Link to the fzf GitHub project, you can find here.

3. How to install it?

This command is available to install on the following platforms: Unix, macOS, and even Windows.

fzf project consists of the following components:

  • fzf executable
  • fzf-tmux script for launching fzf in a tmux pane
  • shell extension
  • Vim/NeoVim plugin

3.1. Install fzf on Unix

To install this tool on Unix you have multiple options.

The first option is an external package manager called: HomeBrew (this is available for Unix and macOS). If you have this package manager you can run this command:

brew install fzf

The second option is cloning the git repository:

git clone --depth 1 https://github.com/junegunn/fzf.git ~/.fzf
~/.fzf/install

As a result of successful installation from the git repo you will see this output:

Output after a successful installation
Fig. 1: Output after a successful installation

The third option is with using the default package manager that Linux System offers or another package manager that you have, depending on the Linux distribution:

sudo apk add fzf

3.2. Install fzf on macOS

Installing on macOS you can use the above-mentioned package manager HomeBrew and run this command:

brew install fzf

Another way to install it on macOS is through MacPorts and running this command:

sudo port install fzf

3.3. Install fzf on Windows

On windows, there are pre-build binaries and you can download them from here. For this operating system, there are some limitations as the official documentation noted.

NOTE: If you want to install just the fzf executable you can just simply download it from here.

4. Shell key bindings

There are some shell key bindings that you can use to leverage the features of this tool.

  • CTRL + T – list files and folders in the current directory
  • CTRL + R – search history of shell commands
  • ALT + C – change directory

5. Filename autocomplete

Particularly to use the autocomplete feature for filenames, you will have just type vim (or vim ** in case the previous command doesn’t work) and TAB. A new panel will show up in your command line showing all the existing files from your current directory. To navigate between results you have to use the up and down arrows. After you choose one you have to press ENTER. The new directory will be selected to be used for vim command.

Filename autocomplete in the current directory.
Fig. 2: Filename autocomplete in the current directory

6. Kill command autocomplete

Killing a process is similar to the searching files presented in the previous section. You just have to type kill -9 (or kill -9 ** in case the previous command doesn’t work) and TAB. A new panel will be open in the current command line showing all the active processes. After you select a value you have to press ENTER. That newly selected value will be used in the kill command.

Output of the kill command autocomplete
Fig. 3: Output of the kill command autocomplete

7. Using different search modes

This command besides the above things mentioned has some searching criteria syntax that will help you to customize your search.

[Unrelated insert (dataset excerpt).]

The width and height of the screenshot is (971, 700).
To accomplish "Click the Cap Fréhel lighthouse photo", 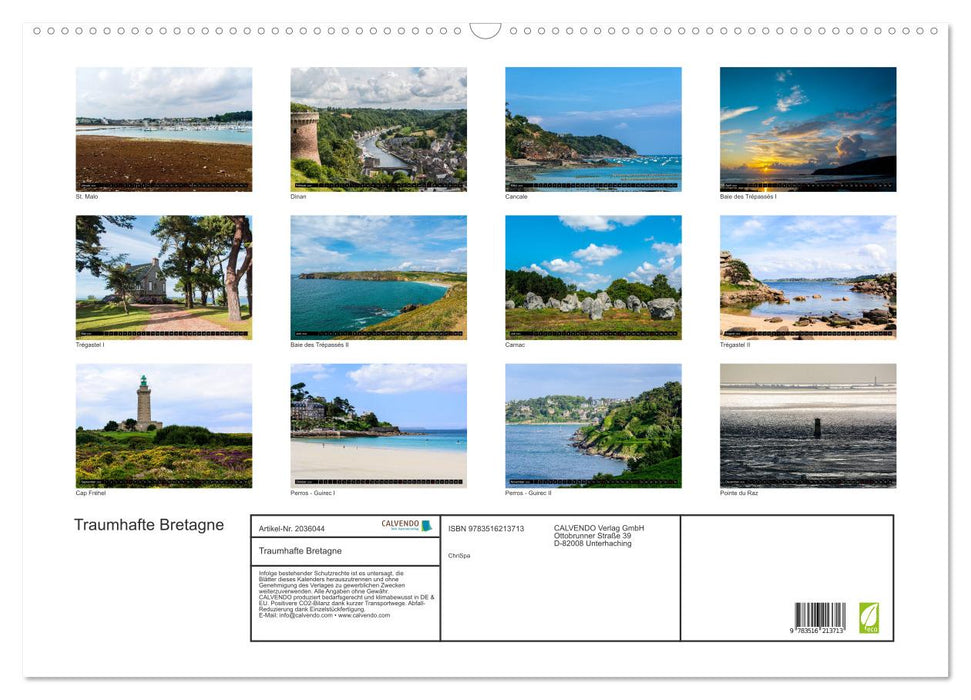I will [x=163, y=426].
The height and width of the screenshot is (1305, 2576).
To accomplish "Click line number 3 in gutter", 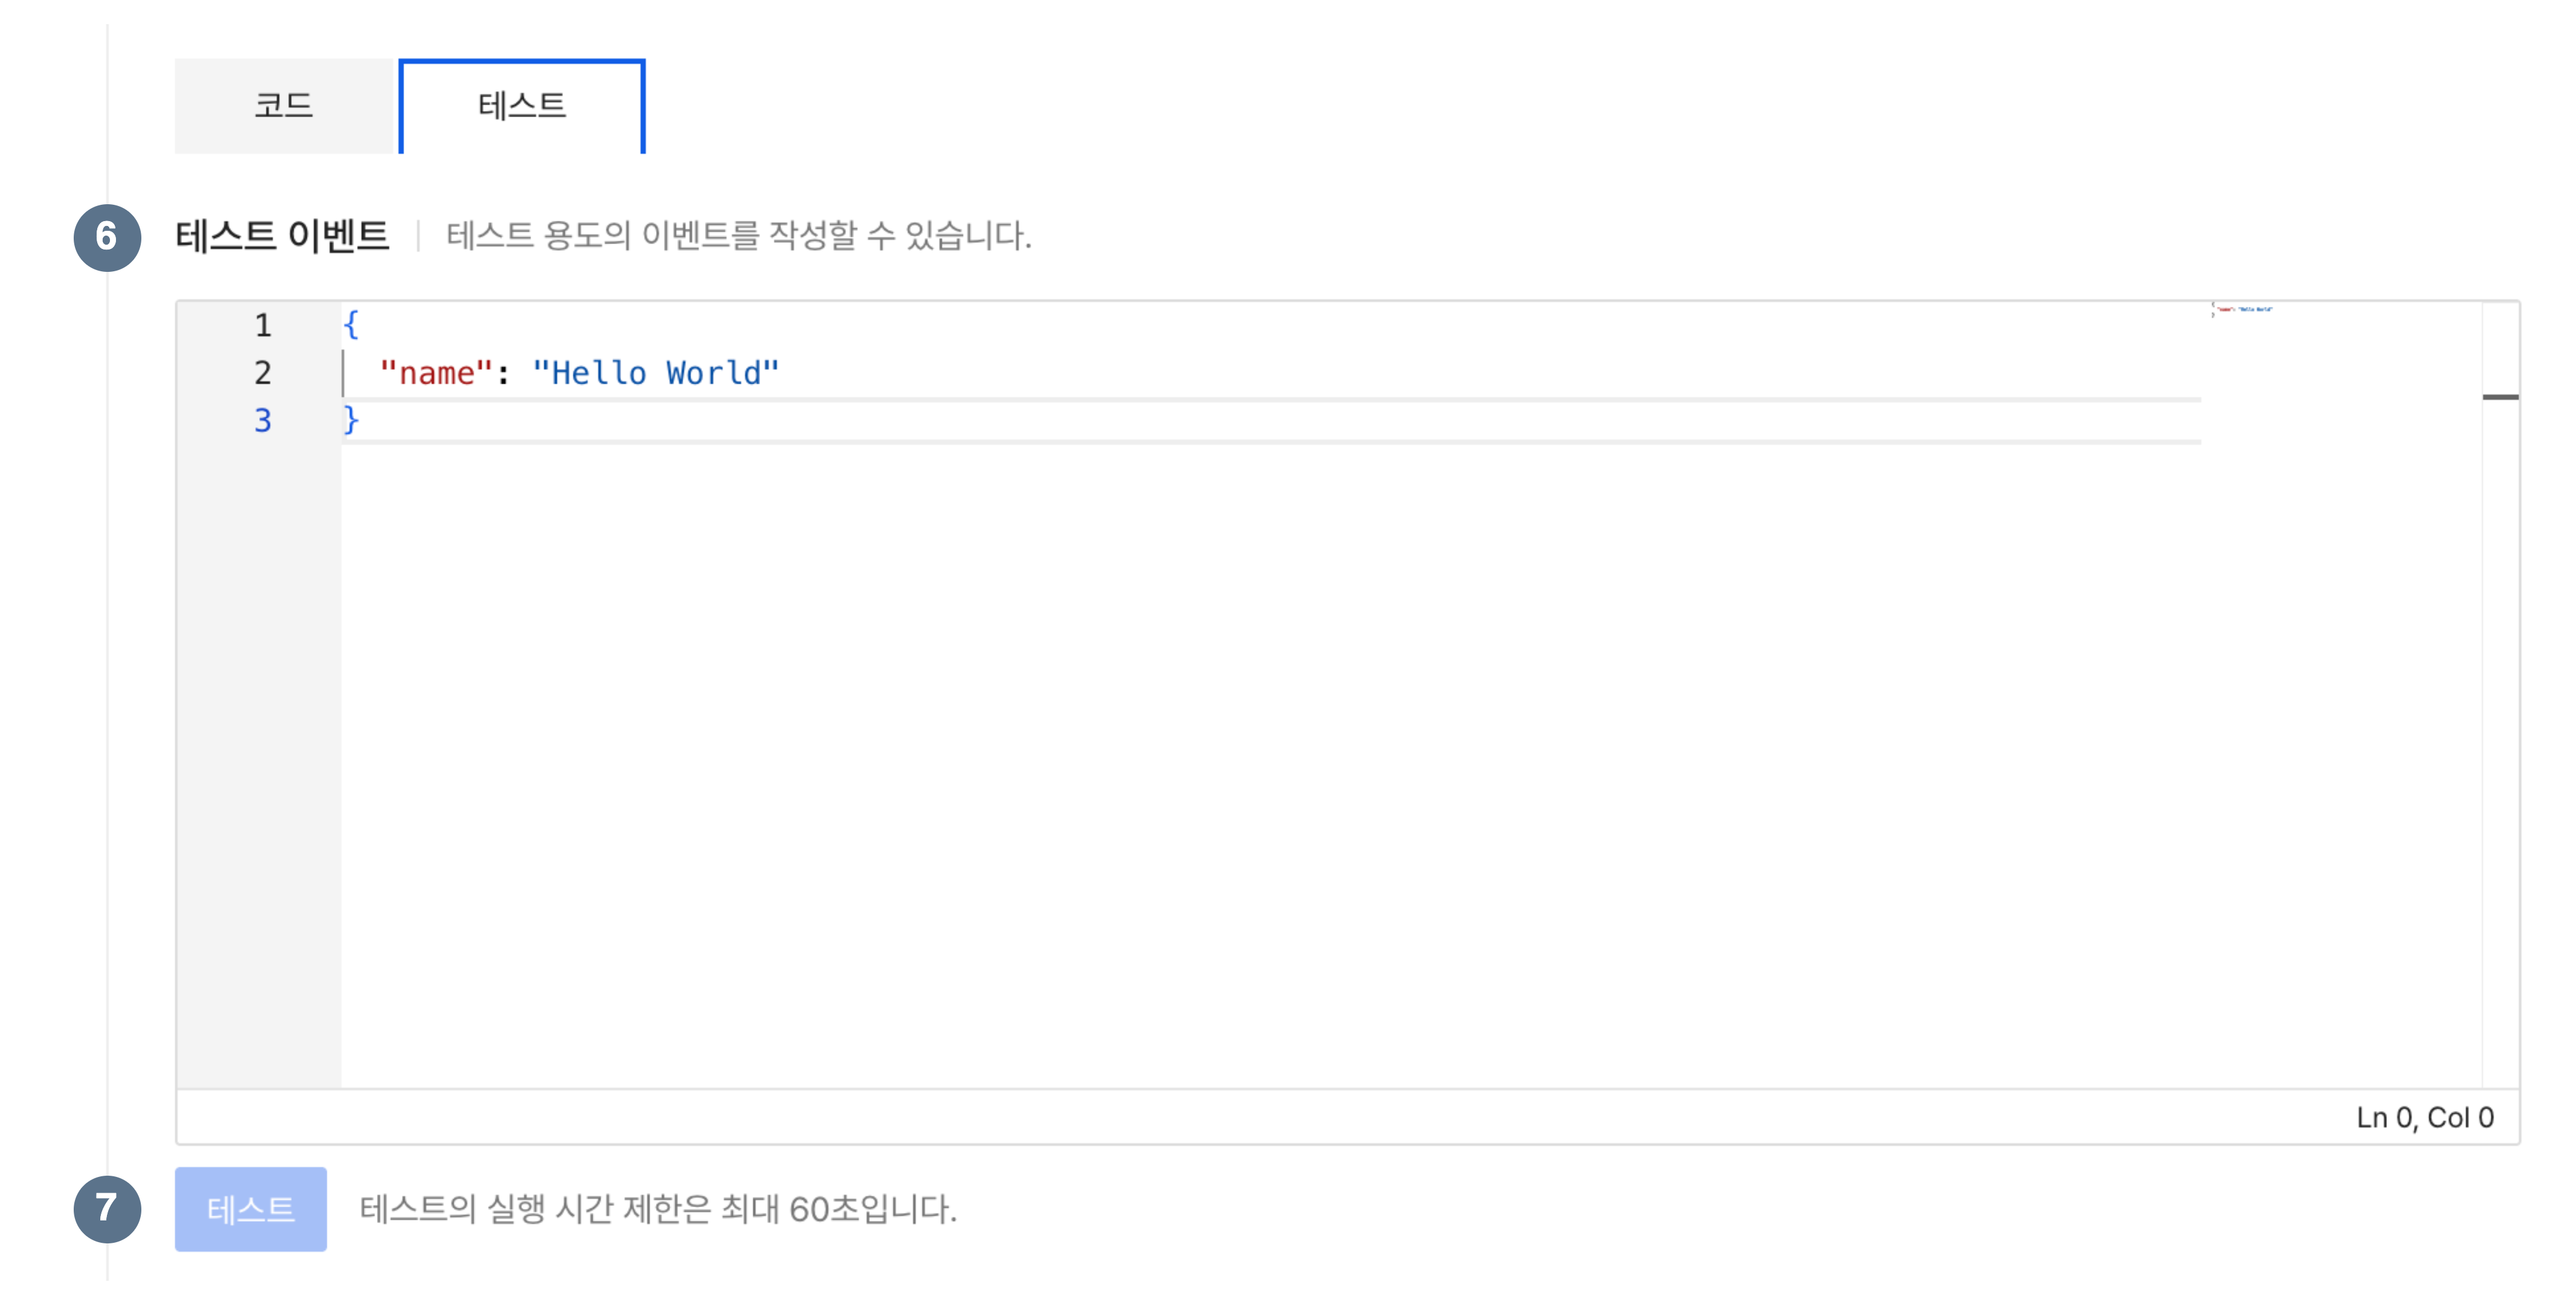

  • fuzzy match the pattern word to lookup: cat test.txt | fzf -f sbt
  • match exactly the given word: cat test.txt | fzf -f "'sbt"
  • items that start with the given word: cat test.txt | fzf -f ^sbt
  • items that end with that given word: cat test.txt | fzf -f .txt$
  • negation that given items don’t include the given word: cat test.txt | fzf -f ‘!sbt’
  • items don’t start with the given word: cat test.txt | fzf -f ‘!^sbt’
  • items don’t end with the given word: cat test.txt | fzf -f '!.txt$’

The -f stands for filter command.

You can provide multiple patterns to lookup separated by a bar character which acts as an OR operator.

Output of the multiple tuning search command with fzf
Fig. 4: Output of the multiple tuning search command with fzf

You can also check the documentation of this command by typing: man fzf in your terminal.

8. Final words

Just to sum up the content of this article, basically, it will cover the fzf command, how to install it and how to use it. Besides that, we present some basic examples for each functionality that this command has. You will be familiar with that command to be able to properly use it and give you an overview of its power of it. Using this tool will mostly improve your productivity while using the command line.